In a purse there are $10$ coins, all five $5$ paisa coins except one which is a rupee; in another there are $10$ coins all five $5$ paisa. Nine coins are takes from former and put into the latter and then nine coins are taken from the latter and put into the former, the chance that the rupee is still in the first purse is $1 - \dfrac{k}{{19}}$ .Find the value of $k$ .

Answer 1

Hint : Here, the word problem is converted into mathematical expression and we have to find out the value of $k$ by using a probability method. Probability is the extent to which an event is likely to occur, measured by the ratio of the favourable cases to the whole number of cases possible.

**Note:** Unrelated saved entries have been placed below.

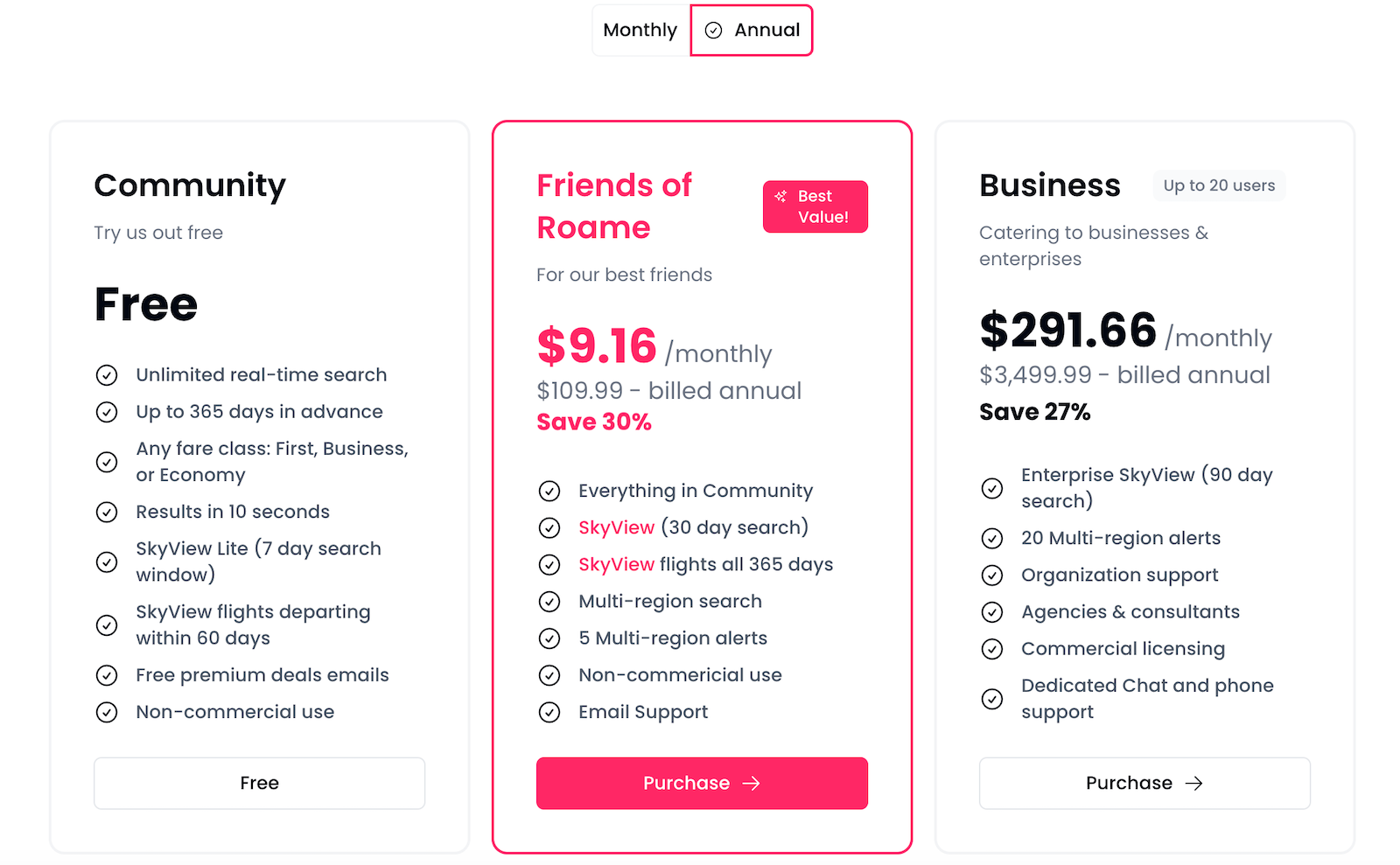The image size is (1400, 865).
Task: Click the pink SkyView 30 day search link
Action: coord(616,527)
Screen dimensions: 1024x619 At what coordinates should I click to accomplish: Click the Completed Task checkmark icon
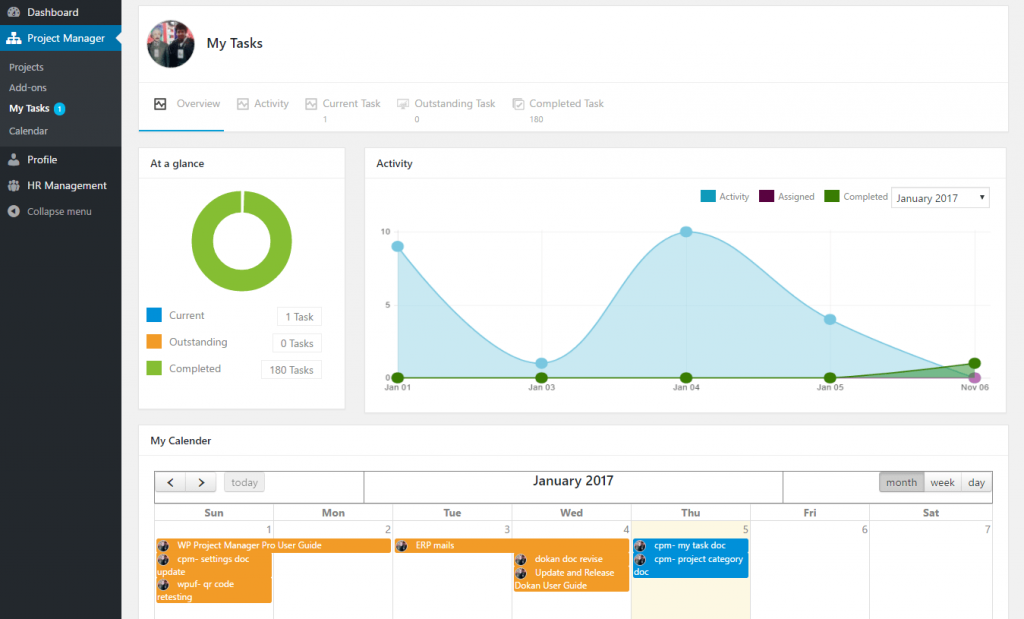(x=518, y=102)
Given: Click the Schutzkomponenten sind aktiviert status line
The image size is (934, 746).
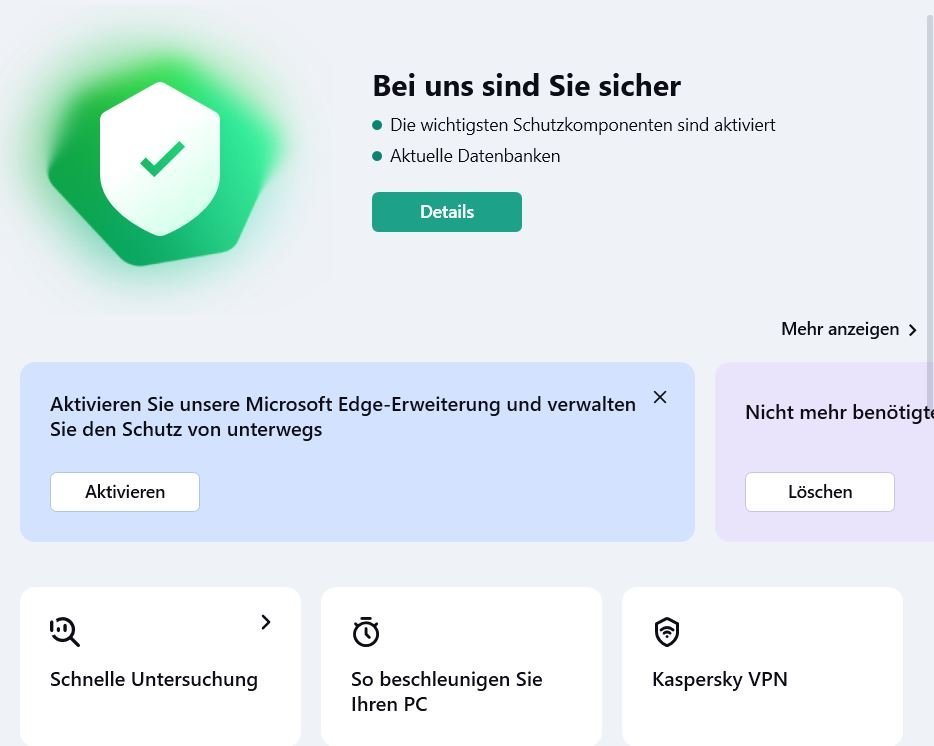Looking at the screenshot, I should [582, 125].
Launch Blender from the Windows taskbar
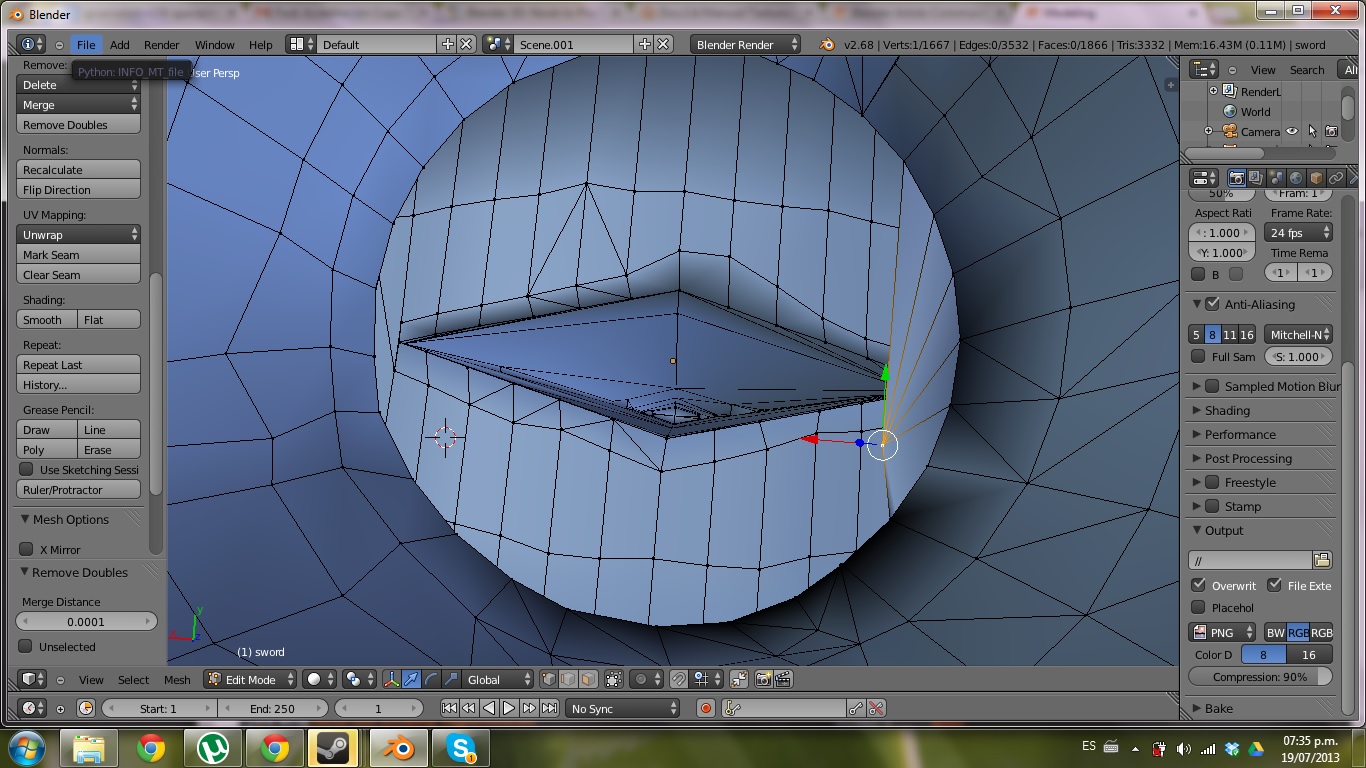The height and width of the screenshot is (768, 1366). [x=399, y=747]
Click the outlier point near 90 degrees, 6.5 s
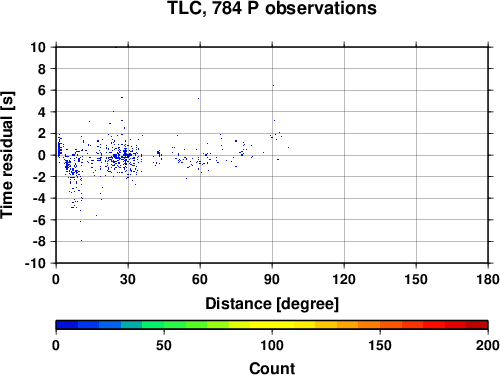 point(273,85)
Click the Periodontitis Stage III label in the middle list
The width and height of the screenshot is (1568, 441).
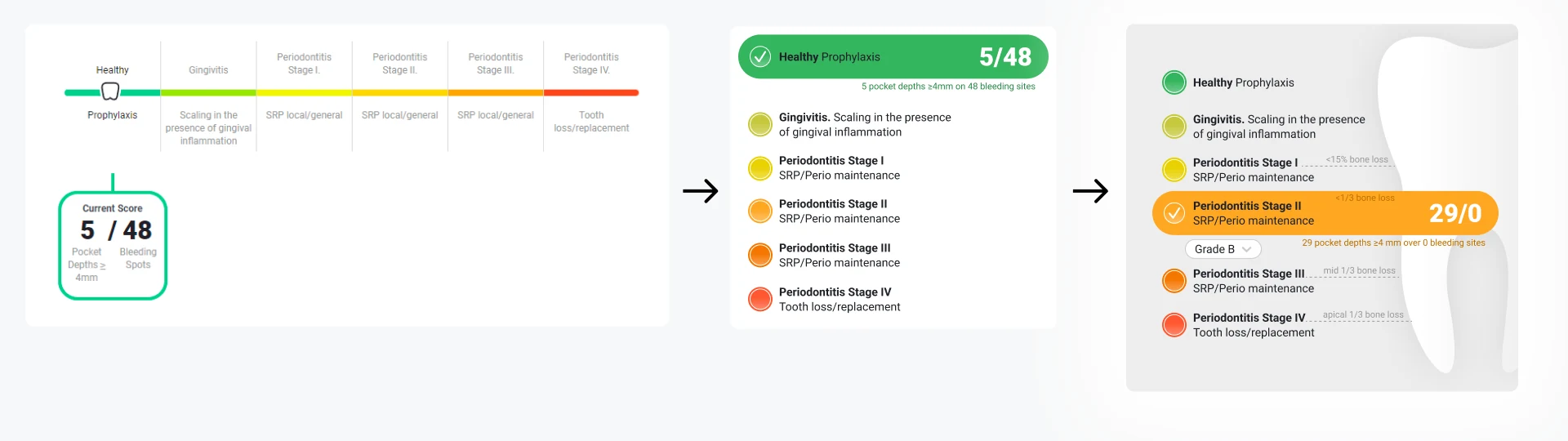pyautogui.click(x=835, y=247)
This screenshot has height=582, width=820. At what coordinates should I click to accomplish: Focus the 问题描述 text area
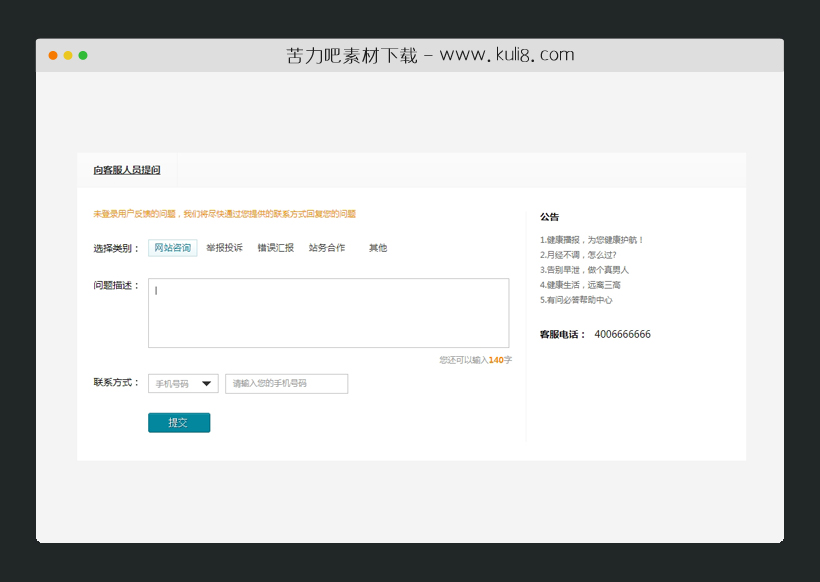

Complete step by step solution:
In the given problem,
There are $10$ coins in purse $A$ , in which nine $5$ paisa coins and one $1$ rupee coin
There are $10$ coins in purse $B$ , in which ten $5$ paisa coins
When nine coins are taken from the former and put into the latter and the nine coins are taken from the latter and put into the former, then there are two cases
Case 1: one rupee coin is not transferred in the first attempt
Case 2: one rupee coin is transferred in the first attempt and retransferred in the second attempt
Therefore, the probability is ${P_A} + {P_B}$
$= \dfrac{1}{{10}} +$ [Probability of one rupee coin is transferred $\times$ probability of one rupee coin is retransferred]
$= \dfrac{1}{{10}} + [\dfrac{9}{{10}} \times \dfrac{{^1{C_1}{ \times ^{18}}{C_8}}}{{^{19}{C_9}}}]$
Here,
$^{18}{C_8}$ defines that among $18$ five paisa coins $8$ coins should be transferred
$^{19}{C_9}$ defines that among $19$ five paisa coins $9$ coins should be transferred
On comparing $^{18}{C_8}$ and $^{19}{C_9}$ with the formula of $^n{C_r} = \dfrac{{n!}}{{(n - r)!r!}}$ , we can get
$= \dfrac{1}{{10}} + \dfrac{9}{{10}}[\dfrac{{\dfrac{{18!}}{{(18 - 8)!8!}}}}{{\dfrac{{19!}}{{(19 - 9)!9!}}}}]$
$= \dfrac{1}{{10}} + \dfrac{9}{{10}}[\dfrac{{18!}}{{10!8!}} \times \dfrac{{10!9!}}{{19!}}]$
By simplifying the factors, we can get
$= \dfrac{1}{{10}} + \dfrac{9}{{10}}[\dfrac{9}{{19}}]$
$= \dfrac{1}{{10}} + \dfrac{{81}}{{190}}$
Taking LCM, we get
$= \dfrac{{19 + 81}}{{190}}$
$= \dfrac{{100}}{{190}}$
Finally, we get
$= \dfrac{{10}}{{19}}$
If the rupee is still in the first purse, there is a chance of $1 - \dfrac{k}{{19}}$
Therefore, $\dfrac{{10}}{{19}} = 1 - \dfrac{9}{{19}}$
On comparing $1 - \dfrac{9}{{19}}$ with the given form of $1 - \dfrac{k}{{19}}$ , we can get the value of $k$
Hence, $k = 9$
So, the correct answer is “ $k = 9$ ”.

Note : In this coin problem, we have converted the word problem into mathematical expression and we have used the probability method and the combination formula of $^n{C_r} = \dfrac{{n!}}{{(n - r)!r!}}$ to get the value of $k$ . Probability is used to mean the chance that the particular event will occur.